À l’entrée du Stade des Martyrs, là où la ferveur populaire commence à vibrer avant même le coup d’envoi, une silhouette prend forme. Celle d’un homme devenu légende. Celle de Pierre Ndaye Mulamba. Bientôt, son regard de bronze accueillera les foules, comme autrefois ses buts faisaient chavirer tout un peuple.

Les travaux de sa statue, érigée du côté des Huileries, touchent à leur fin. Plus qu’un simple monument, c’est un fragment d’histoire nationale que Kinshasa s’apprête à figer dans la pierre. Un hommage attendu, presque nécessaire, pour celui qui a marqué le football africain d’une empreinte rare.
Car revenir à Ndaye Mulamba, c’est replonger dans une époque où le Zaïre écrivait en lettres d’or sa légende sportive. En 1974, lors de la Coupe d’Afrique des nations 1974, il réalise l’impensable : neuf buts inscrits en une seule édition. Un record jamais égalé, une performance qui défie encore le temps et les générations. Chaque but, à l’époque, était une onde de choc. Chaque célébration, une communion nationale.

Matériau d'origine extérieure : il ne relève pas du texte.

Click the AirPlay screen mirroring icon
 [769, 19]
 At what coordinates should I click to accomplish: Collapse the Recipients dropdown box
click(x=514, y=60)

Ce tournoi-là n’était pas qu’une victoire sportive. C’était un symbole. Celui d’un pays debout, fier, porté par ses héros. Et au cœur de cette épopée, Ndaye Mulamba, buteur instinctif, incarnation du courage et de la détermination. Son nom résonne encore comme une promesse tenue. Avec AS Vita Club, il a également écrit quelques-unes des plus belles pages du football congolais, contribuant à hisser le club au sommet du continent. Là aussi, il n’était pas qu’un joueur : il était un guide, un symbole, une figure tutélaire.
Aujourd’hui, c’est à l’entrée du Stade des Martyrs que son histoire trouve un nouveau prolongement. Une statue pour rappeler, pour transmettre, pour inspirer. Une manière de dire aux générations futures que certaines légendes ne meurent jamais : elles veillent. L’inauguration est attendue avec émotion. Et déjà, dans l’imaginaire collectif, une image s’impose : celle d’un stade où, avant même d’entrer, on croise le regard d’un homme qui a fait trembler les filets… et vibrer tout un pays.